The Range establishes physical spaces to foster new businesses and test new products.

Seed capital arrives to launch new companies and fund research. The research potentially attracts millions in state and federal funding. Local institutions like Amarillo College help produce a skilled workforce.

Those companies create new technologies related to food safety, cattle feeding and production, health and nutrition, environmental stewardship and emissions, data management and other related areas.

Amarillo’s industry innovations expose the area to national and international audiences. We become a world leader in developing technologies that make food processing more efficient.

Top businesses notice what’s happening in Amarillo. Top research talent pays attention. They relocate here, boosting our workforce and fostering a diverse, robust economy.

And then in 20 years, Amarillo will have become the center of the world’s beef and dairy industries. The Texas Panhandle isn’t just a place where cows outnumber people. It’s a global cluster for food industry innovation and technology. We will have redefined how food is produced.

Looking Forward

Though the “triangle” of North Carolina’s Research Triangle Park refers to its three nearby universities, most innovation districts are actually managed by an umbrella organization designed to coordinate innovation. “It’s actually an organization that is serving as the touchstone, as the conduit, as the catalyst for those activities to happen. The thing about it is that those activities are not free,” says Garner. “If you want to create programming, the universities and colleges can definitely participate and put money in, but somebody still has to coordinate those activities.”

The Range will oversee the innovation in the Panhandle. It’s actually three organizations in one: A 501(c)(6) membership organization that serves as a governance board, a tax-exempt 501(c)(3) organization that acts as a charitable foundation, and a C Corp that brings in revenue from selling products and inventions.

Laura Street is serving as the temporary president of The Range, with Garner as its Executive Director. Both are deep within the process of engaging local stakeholders in a multi-year plan.

“Ten to 15 years from now, everyone in the United States is going to hear about The Range,” says Street. “They are going to see things happening here that aren’t happening anywhere else.” She envisions companies creating innovative drip systems and robotics related to cattle production. She imagines chefs from across the United States coming to Amarillo and Canyon to learn about beef at the WT Meat Lab. “People are going to know who we are and what we do. I see a lot of activity—while we remain authentic to who we are.”
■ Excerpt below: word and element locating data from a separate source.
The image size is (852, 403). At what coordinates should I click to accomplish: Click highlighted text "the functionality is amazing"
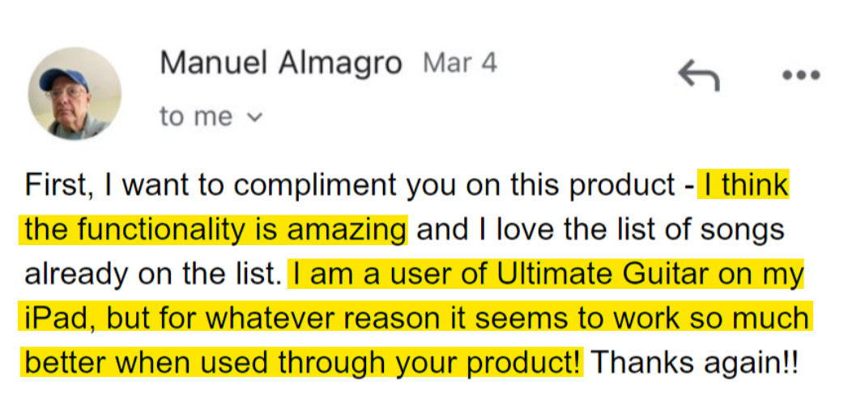(x=215, y=231)
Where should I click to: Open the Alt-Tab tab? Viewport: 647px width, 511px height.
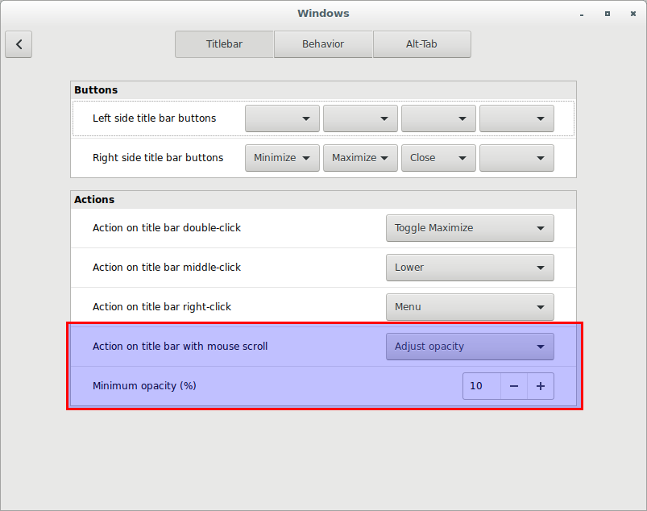(421, 44)
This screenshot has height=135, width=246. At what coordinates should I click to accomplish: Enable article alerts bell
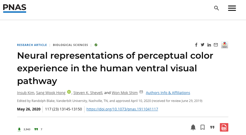point(193,127)
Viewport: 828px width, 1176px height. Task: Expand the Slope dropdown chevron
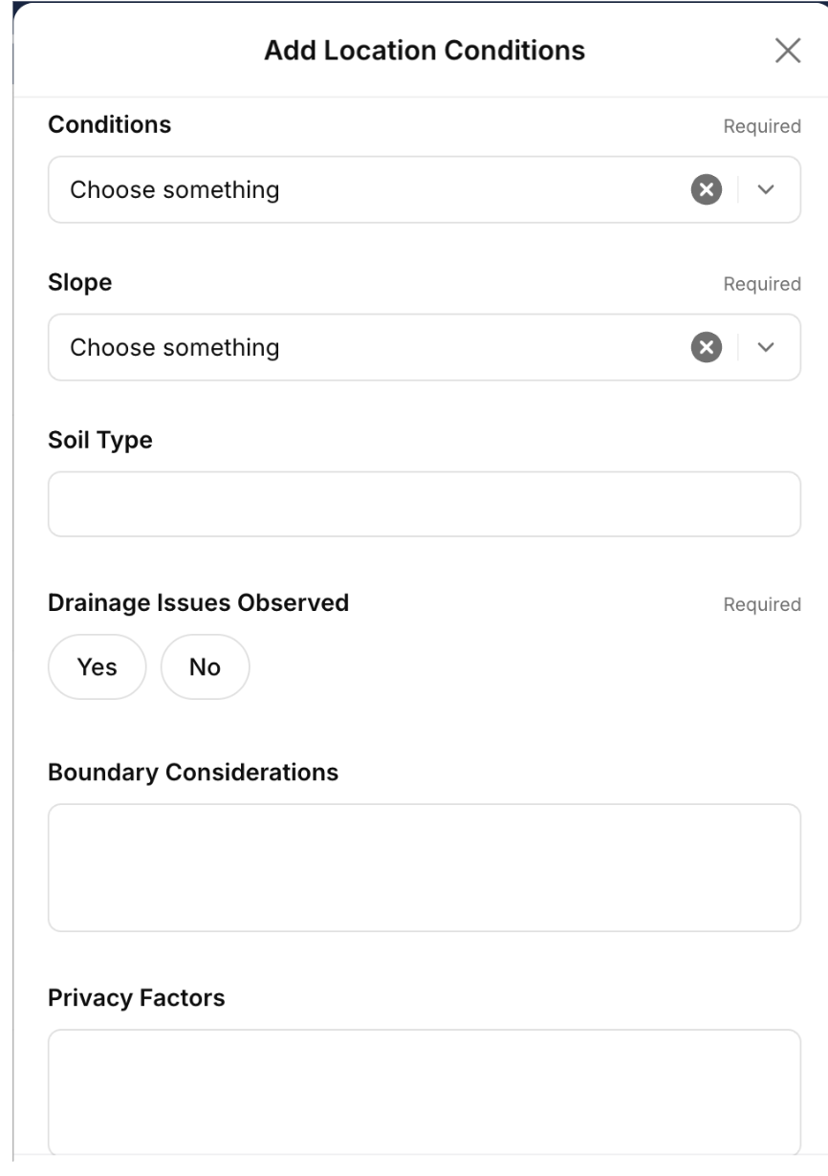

Consultant Bob Geolas has a similar vision. It includes startup spaces, research labs and new restaurants downtown. He sees a culinary institute launching, and the Food Network bringing people to Amarillo for a weekend experience built around beef and dairy. “You have a place where thought leaders around the world come to participate in conversations about how [the Panhandle’s] beef and dairy are being manufactured to meet the world’s population needs. If you’re interested in food, beef or dairy, you’re going to be in Amarillo,” he says. “You’ll retain talent. You’ll have a whole population of people staying here to build a life.”

At the same time, Matt Garner recognizes that scientists are likely already working on ways to solve the world’s food problems, from improving packing plant efficiency to improving water efficiency for farming. That research needs to happen here, simply because Amarillo is the most obvious place for it. “We want to capture the bulk of that [activity],” he says. “This is going to be the epicenter of addressing all those issues. We want to establish an identity around that.”

The Range is a lot of things. It’s about solving big problems. It’s about creating jobs. It’s about economic development. It’s about retaining talent and concentrating it in this area.

But more than anything else, it’s a bold play for Amarillo’s future—to embrace our identity as the world’s primary protein provider, and supercharge it with an intentional, organized effort. “We’ve already got the pieces here,” Garner says, as he and Street begin the process of raising capital and support. “Now we just need to coordinate it.”